The city of Boston set a new record for creating affordable housing units in 2015, Mayor Marty Walsh’s office said.

The city of Boston permitted 1,022 new units of affordable housing this past year, surpassing the previous mark of 862 units in 2004, Mayor Walsh’s office said in a press release. As part of his long term housing plan, “Housing a Changing City: Boston 2030,” the mayor aims to add 6,500 new affordable housing units. The plan is 107 percent ahead of the target rate needed to achieve its goal.

There were 1,443 new units of affordable housing approved by the City’s Department of Neighborhood Development and the Boston Redevelopment Authority. This amounted to 35 percent of all new development approvals in 2015 and a 55 percent increase over 2014, Walsh’s Office said. These units make up a sizable portion of Boston’s affordable housing pipeline, despite having not received permits yet.

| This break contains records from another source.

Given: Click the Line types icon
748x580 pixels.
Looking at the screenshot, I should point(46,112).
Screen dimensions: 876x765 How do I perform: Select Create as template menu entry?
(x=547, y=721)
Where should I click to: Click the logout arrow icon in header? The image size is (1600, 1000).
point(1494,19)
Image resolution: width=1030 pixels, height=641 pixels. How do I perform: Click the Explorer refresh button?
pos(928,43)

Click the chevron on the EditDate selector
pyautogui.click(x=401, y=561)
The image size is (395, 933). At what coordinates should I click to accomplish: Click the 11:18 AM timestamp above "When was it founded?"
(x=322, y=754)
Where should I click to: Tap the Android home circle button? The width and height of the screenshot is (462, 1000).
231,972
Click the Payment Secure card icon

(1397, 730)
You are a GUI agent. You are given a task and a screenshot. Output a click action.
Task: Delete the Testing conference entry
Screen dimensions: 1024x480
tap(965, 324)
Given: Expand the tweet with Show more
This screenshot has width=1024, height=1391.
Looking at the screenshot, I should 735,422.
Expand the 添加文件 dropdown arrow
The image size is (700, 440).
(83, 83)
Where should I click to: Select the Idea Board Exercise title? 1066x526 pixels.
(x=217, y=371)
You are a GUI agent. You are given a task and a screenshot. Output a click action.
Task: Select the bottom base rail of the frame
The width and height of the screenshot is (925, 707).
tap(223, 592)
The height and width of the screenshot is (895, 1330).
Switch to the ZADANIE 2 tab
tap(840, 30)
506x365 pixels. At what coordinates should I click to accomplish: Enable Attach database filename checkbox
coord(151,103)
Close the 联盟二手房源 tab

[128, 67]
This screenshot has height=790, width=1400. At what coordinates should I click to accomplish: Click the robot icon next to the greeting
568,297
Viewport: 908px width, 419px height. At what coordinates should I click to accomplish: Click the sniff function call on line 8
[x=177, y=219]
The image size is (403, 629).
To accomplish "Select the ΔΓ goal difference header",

Walsh said the increase in affordable housing units will help make Boston a city everyone can live in.

“We are committed to creating a Boston that anyone, at any income level, can afford to live in,” Walsh said in a statement released by his office. “I am pleased that because of our administration’s commitment to creating affordable housing, we have been able to capture the strong real estate market, create jobs and give more people and families the opportunity to find affordable housing in Boston.”

These new affordable housing units will cost an estimated $500 million, though the total public investment will only be $154 million, including $23 million of City funds from sources including HOME, Inclusionary Development funds, Linkage and City operating funds, Walsh’s Office said. Other sources of public funding come from state and federal funds, along with tax credit equity.

Boston’s share of affordable housing is higher than any other major city in the country, Walsh’s Office said. The city reserves 19 percent of its housing units to help house its low and moderate-income residents.

Robert Sondak is a vendor and a writer for Spare Change News.